THE SERVANT answering the door was stout and white-whiskered, a man who some years ago might have been of a height with Chang but had since lost an inch to age. His expression upon seeing Chang was admirably impassive—for it was broad daylight, with any number of people in the road to notice an unsavory character calling on so respectable a man as Alfred Leveret.
“Mr. Leveret,” he said. “My name is Chang.”
“Mr. Leveret is not at home.”
“Might one enquire when he will return?”
“I am unable to say.”
Chang curled his lip in a very mild sneer. “Perhaps because you do not know yourself?”
The servant ought to have slammed the door—and Chang was poised to interpose a boot and then drive his shoulder forward to force himself through—but the man did not. Instead, he merely sketched a careful peek at whoever might be watching from the street or nearby windows.
“Are you acquainted with Mr. Leveret?” he asked.
“Not at all,” Chang answered. “Yet it appears we have interests in common.”
The servant did not reply.
“Charlotte Trapping, for example. And Mr. Francis Xonck.”
The man's crisp professional veneer—the collar, the coat, the clean-scrubbed nails, the impeccable polish of his shoes—was suddenly belied by his eyes, twitching with the encapsulated worry of two nervous mice.

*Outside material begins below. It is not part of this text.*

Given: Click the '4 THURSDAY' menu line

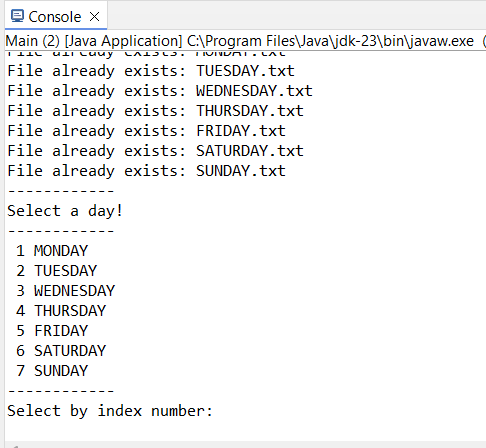Looking at the screenshot, I should click(61, 311).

“May I ask you a question, Mr….?”
“Mr. Happerty.”
“Mr. Happerty. That you entertain a character like myself in the middle of the morning on your own doorstep tells me you have certain … cares about your master. That I am here, never having met the man, is signal enough of his grave situation. I would suggest we speak more frankly—for speak we must, Mr. Happerty—indoors.”
Happerty sucked on his teeth, but then stepped aside.
“I am obliged,” whispered Cardinal Chang. Things were far worse than he had assumed.
THE FOYER of Leveret's townhouse was all one would have imagined, which was to say it expressed an imagination utterly contained: a black-and-white-checkered marble floor, a high-domed ceiling with an ugly chandelier dangling from a chain like a crystallized sea urchin, a staircase marked at regular intervals with paintings nakedly selected to match the upholstery of the reception chairs— optimistic river scenes showing the city's waters in a hue Chang doubted they would possess if Christ Himself walked across them on the brightest day in June.
Mr. Happerty shut the door, but did not invite Chang farther into the house, so Chang took it upon himself to stalk a few steps toward the open archway.
“The house is new to Mr. Leveret,” Chang stated. “Were you in his service at his previous residence?”
“I have allowed your entry only so as to not be further seen from the street,” said Happerty firmly. “You must tell me what you know.”
“Tell me how long your master has been missing.”
It was a guess, but a reasonable one. The real question was whether Leveret had fallen victim to the Cabal, or whether something else had occurred in the confusion of the past week—that is, whether the man was simply in hiding, or whether he was dead.